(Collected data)
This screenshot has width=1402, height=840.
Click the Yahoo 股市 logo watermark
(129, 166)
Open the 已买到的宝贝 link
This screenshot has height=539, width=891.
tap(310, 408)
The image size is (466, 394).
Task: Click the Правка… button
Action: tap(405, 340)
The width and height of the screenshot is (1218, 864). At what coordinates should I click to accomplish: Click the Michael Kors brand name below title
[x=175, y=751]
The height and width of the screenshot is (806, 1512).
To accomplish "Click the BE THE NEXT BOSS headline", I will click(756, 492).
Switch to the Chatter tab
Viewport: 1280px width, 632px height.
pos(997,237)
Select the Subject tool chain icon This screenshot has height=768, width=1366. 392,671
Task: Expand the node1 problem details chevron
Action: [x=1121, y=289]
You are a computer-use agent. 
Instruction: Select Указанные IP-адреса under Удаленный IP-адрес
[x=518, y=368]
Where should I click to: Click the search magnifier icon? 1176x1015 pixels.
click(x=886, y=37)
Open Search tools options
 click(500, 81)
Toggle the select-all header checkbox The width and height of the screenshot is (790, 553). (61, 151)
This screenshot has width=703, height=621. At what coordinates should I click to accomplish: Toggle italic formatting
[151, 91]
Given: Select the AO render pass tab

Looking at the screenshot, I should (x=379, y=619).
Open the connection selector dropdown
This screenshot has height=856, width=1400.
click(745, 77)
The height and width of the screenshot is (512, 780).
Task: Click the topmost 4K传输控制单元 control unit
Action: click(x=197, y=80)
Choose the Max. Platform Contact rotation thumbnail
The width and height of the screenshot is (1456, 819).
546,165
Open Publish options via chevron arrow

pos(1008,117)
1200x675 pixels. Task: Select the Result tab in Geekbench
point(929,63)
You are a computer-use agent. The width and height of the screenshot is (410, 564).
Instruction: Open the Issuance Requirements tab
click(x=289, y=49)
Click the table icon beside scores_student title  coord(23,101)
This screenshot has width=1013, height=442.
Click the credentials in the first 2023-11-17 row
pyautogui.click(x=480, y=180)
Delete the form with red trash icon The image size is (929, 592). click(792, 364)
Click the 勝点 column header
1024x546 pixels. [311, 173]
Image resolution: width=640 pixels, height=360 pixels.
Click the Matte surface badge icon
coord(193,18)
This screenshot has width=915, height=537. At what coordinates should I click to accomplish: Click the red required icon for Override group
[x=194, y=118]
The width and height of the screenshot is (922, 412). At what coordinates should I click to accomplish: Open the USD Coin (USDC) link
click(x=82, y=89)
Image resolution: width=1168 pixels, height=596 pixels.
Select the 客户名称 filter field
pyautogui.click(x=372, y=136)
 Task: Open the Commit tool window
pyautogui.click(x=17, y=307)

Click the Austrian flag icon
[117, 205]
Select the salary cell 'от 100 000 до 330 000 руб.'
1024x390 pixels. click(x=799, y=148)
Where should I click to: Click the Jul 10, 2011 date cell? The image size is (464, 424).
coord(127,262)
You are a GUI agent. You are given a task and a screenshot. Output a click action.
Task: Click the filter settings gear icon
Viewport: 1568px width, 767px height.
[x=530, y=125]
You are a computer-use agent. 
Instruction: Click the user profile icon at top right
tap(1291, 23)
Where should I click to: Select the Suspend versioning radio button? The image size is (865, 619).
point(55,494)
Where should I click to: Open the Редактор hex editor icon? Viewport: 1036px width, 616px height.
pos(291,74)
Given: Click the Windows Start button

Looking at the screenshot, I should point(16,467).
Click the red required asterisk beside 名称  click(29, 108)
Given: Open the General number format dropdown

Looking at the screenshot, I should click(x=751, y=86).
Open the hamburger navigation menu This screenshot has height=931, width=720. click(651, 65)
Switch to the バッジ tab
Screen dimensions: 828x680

▶ Exercise aim
If a line in the data holds the word "beside", count it, then state the total alone.

▶ Answer space
2